Today I would like to share with you my weekly training routines. As you know it by now I do like sports and all the fun recreational activities that help me to improve my physical condition and my general state of mind. I do believe that sport is a great activity to improve your way of life and your every day routine and that it should be part of your daily routine.

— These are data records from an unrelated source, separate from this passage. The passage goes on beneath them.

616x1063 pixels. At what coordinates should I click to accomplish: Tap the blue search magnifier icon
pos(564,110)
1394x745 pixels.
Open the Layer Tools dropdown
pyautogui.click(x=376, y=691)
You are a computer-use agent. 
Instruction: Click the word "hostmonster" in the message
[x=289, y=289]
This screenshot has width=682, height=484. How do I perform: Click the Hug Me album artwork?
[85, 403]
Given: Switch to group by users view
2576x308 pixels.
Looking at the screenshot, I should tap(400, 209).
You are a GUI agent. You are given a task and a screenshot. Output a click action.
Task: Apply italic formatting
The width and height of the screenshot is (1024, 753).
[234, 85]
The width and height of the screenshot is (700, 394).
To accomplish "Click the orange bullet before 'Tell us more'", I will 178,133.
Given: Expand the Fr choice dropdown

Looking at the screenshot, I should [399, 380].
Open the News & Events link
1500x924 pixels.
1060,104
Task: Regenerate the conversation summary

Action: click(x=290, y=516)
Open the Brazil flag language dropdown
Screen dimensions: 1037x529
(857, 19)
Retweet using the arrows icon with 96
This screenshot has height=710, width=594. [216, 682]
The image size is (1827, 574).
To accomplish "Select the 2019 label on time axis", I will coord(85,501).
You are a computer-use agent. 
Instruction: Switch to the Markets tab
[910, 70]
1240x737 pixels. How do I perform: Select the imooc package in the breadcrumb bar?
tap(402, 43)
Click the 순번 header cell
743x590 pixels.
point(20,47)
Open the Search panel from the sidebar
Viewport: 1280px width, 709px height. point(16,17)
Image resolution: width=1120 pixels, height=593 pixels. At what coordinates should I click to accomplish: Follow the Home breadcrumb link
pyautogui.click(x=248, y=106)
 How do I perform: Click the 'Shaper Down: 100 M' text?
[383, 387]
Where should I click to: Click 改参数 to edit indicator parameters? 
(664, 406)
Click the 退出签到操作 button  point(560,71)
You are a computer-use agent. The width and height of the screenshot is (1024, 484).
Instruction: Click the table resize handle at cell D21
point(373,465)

So here is my weekly training routines I try to stick to and I try to follow as often as I can:

  1. Monday: Fitness: Arms and Total Body Workouts.
    • During Training: I start my week on Monday with fitness exercises, and mostly these are arms and/or total body workouts. And I spent on this between 40-60 minutes. I try to mix the exercises from one week to another so as to not repeat myself and I also increase or decrease the weights I use depending on my physical condition. But every 2 to 3 months I try to increase the lifting weights so as to deepen my evolution.
    • Regularity: In the last months I never skipped these exercises and I am quite fond of them since they relax me after a day in the office.
    • Post Training: After the training I always have a banana-smoothie or a mango smoothie with almond milk and peanut butter to recharge my batteries.
  2. Tuesday: Swimming.
    • During Training: I continue my training week with swimming on Tuesday. Yes this is my favorite one!!! I always go swimming directly after the office hours, and this is a great way to disconnect from any office work. I spent like 60 minutes swimming and I always make sure to have a bottle of water with me and my “Garmin Swim Watch” to track my evolution.
    • Regularity: I am going swimming almost every week, except if occasionally I am ill and thus the doctor does not recommend it.
    • Post Training: After swimming I always have some small snack and then a smoothie. I either have a Baloo smoothie 🙂 (i.e. yogurt, milk, apples, cinnamon and honey) or a seasonal fruits smoothie with spinach or blueberries. As a snack I have some sandwiches, such as for instance: integral bread sandwiches with fish and carrots, or ciabatta sandwiches with feta or cheddar cheese and ham. Yes after swimming I am very hungry so only a smoothie will not be enough.
  3. Wednesday: Break.
    • This is a free day and I reserve it for my family and/or my friends 🙂 .
  4. Thursday: Yoga: Stretching and Abs Workouts.
    • This is again a very helpful exercising routine that I really enjoy and that I try to practice between 30-45 minutes. I mostly have a smoothie after this and a lot of water and almost always a tea. It is tea night.
  5. Friday: Break.
    • This is another free day and I mostly reserve it for my family.
    • Still we do the shopping on Friday and this implies a lot of walking so slightly counts as a bit of training as well.
  6. Saturday: Free Exercises: Fitness, Swimming, Hiking.
    • This depends very much on the season: in the summer we usually either go swimming or hiking, or we do some fitness exercises in the park or in the garden. Either way it is a spontaneous way of exercising. But it is still very useful.
  7. Sunday: Walking or Hiking.
    • We usually go for a walk or hiking on Sunday. In summer is mostly hiking somewhere in the surroundings of Graz, and in the other seasons it is always a walk in our magnificent beautiful neighborhood. Either way we spent at least 1 hour on this exercise and it is a great way to relax.

What about you: what are your weekly training routines?